Top of DATA EXTRACTS
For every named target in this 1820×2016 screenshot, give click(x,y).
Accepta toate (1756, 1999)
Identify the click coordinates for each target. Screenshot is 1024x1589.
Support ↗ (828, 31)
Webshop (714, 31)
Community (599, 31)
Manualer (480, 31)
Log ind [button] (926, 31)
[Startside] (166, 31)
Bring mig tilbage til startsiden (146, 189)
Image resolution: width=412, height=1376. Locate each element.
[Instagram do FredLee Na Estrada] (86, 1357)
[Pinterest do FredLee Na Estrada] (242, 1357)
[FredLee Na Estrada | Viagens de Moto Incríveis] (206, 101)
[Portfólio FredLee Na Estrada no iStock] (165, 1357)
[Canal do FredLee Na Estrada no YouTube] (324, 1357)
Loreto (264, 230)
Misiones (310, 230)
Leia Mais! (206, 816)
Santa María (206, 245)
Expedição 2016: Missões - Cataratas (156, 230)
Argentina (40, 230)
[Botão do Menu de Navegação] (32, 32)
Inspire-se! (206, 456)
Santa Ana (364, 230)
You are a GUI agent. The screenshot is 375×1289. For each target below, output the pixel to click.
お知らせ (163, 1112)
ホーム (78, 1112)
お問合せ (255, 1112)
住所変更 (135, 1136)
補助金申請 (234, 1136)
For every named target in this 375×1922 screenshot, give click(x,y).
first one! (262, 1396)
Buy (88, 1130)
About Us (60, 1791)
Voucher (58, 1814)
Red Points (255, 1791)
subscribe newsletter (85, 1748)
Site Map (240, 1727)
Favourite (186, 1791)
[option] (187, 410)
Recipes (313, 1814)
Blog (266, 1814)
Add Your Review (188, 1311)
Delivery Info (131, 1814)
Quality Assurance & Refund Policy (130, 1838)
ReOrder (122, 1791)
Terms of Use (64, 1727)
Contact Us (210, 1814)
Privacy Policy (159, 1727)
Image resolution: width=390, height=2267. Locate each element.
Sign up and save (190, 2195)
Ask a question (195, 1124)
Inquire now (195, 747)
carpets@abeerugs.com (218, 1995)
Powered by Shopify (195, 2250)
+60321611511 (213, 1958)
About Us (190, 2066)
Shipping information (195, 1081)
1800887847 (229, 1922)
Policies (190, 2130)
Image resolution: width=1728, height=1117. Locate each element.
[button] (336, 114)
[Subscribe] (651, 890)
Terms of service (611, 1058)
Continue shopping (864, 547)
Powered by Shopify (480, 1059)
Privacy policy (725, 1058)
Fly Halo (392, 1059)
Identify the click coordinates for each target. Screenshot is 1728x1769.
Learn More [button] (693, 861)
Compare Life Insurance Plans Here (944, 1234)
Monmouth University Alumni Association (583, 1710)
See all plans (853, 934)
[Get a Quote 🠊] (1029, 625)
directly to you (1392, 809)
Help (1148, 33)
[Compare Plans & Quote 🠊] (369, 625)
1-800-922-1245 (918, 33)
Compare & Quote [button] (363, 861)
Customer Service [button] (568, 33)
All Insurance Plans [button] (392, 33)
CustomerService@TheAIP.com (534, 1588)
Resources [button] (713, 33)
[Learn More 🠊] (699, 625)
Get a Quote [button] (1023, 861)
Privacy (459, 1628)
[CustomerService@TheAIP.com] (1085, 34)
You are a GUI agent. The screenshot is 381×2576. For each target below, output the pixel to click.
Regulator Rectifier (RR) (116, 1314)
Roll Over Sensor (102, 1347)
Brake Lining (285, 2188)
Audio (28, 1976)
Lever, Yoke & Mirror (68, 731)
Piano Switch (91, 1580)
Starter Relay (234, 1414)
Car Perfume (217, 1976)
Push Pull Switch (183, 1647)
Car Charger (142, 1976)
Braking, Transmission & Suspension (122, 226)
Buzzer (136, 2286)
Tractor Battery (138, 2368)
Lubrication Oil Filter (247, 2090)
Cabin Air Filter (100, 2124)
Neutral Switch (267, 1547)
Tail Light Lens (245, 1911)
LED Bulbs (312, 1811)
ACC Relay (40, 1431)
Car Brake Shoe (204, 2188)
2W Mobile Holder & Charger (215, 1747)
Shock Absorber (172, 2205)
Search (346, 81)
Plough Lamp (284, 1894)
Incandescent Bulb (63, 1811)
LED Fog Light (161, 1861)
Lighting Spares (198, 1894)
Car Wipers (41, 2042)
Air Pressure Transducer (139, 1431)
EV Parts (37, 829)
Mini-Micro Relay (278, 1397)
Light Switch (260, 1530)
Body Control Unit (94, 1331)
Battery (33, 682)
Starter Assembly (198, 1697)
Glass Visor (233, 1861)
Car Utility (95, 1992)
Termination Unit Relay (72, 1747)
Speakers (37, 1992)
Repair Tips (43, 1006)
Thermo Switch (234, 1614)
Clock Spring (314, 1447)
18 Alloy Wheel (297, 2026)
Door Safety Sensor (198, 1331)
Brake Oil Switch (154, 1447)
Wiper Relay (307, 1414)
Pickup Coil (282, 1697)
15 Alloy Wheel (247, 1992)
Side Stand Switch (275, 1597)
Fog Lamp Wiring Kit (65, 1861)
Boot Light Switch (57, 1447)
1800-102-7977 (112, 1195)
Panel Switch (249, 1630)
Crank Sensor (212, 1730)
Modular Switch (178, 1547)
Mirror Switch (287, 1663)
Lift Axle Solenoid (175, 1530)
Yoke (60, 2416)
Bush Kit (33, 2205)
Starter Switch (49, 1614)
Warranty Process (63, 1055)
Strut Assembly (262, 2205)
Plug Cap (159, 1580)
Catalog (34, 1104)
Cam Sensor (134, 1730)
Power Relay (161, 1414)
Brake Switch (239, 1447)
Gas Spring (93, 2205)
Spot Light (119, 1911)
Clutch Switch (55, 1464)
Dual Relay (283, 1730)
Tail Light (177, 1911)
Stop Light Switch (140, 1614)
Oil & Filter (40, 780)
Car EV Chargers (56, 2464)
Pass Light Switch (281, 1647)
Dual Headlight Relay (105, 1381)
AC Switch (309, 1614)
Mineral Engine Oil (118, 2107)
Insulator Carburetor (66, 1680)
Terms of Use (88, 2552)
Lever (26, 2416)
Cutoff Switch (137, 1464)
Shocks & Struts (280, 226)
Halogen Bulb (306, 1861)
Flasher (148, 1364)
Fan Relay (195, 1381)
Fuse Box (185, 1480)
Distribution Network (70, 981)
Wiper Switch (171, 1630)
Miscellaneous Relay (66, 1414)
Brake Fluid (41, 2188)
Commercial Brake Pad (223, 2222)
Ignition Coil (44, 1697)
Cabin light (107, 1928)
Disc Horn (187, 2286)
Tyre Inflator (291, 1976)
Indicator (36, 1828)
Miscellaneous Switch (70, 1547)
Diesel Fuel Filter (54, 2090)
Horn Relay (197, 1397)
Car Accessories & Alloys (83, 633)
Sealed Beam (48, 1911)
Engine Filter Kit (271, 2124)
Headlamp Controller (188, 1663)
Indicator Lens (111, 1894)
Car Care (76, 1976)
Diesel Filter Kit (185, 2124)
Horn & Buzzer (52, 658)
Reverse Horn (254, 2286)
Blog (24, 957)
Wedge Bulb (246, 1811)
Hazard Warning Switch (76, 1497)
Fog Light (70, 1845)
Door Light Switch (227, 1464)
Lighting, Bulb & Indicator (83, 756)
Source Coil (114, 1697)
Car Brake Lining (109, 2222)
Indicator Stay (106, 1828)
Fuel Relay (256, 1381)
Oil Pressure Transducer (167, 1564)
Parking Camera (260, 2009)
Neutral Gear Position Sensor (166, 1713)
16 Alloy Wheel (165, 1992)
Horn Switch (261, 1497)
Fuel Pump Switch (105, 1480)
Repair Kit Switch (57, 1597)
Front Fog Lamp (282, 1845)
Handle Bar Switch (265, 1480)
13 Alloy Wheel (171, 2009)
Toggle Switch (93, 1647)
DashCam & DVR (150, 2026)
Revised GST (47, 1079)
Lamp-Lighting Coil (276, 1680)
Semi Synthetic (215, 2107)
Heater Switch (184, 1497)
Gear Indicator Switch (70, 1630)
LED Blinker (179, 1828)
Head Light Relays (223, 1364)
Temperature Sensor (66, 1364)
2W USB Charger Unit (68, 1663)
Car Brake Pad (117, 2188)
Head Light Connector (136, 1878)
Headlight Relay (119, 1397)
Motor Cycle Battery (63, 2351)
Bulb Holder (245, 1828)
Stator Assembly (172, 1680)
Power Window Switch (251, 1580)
Bottom of DATA EXTRACTS
▶ PROBLEM TO SOLVE:
Within the listing above, say how many lines contain the string "Starter". Reply with the number only.

▶ EXPECTED ANSWER:
3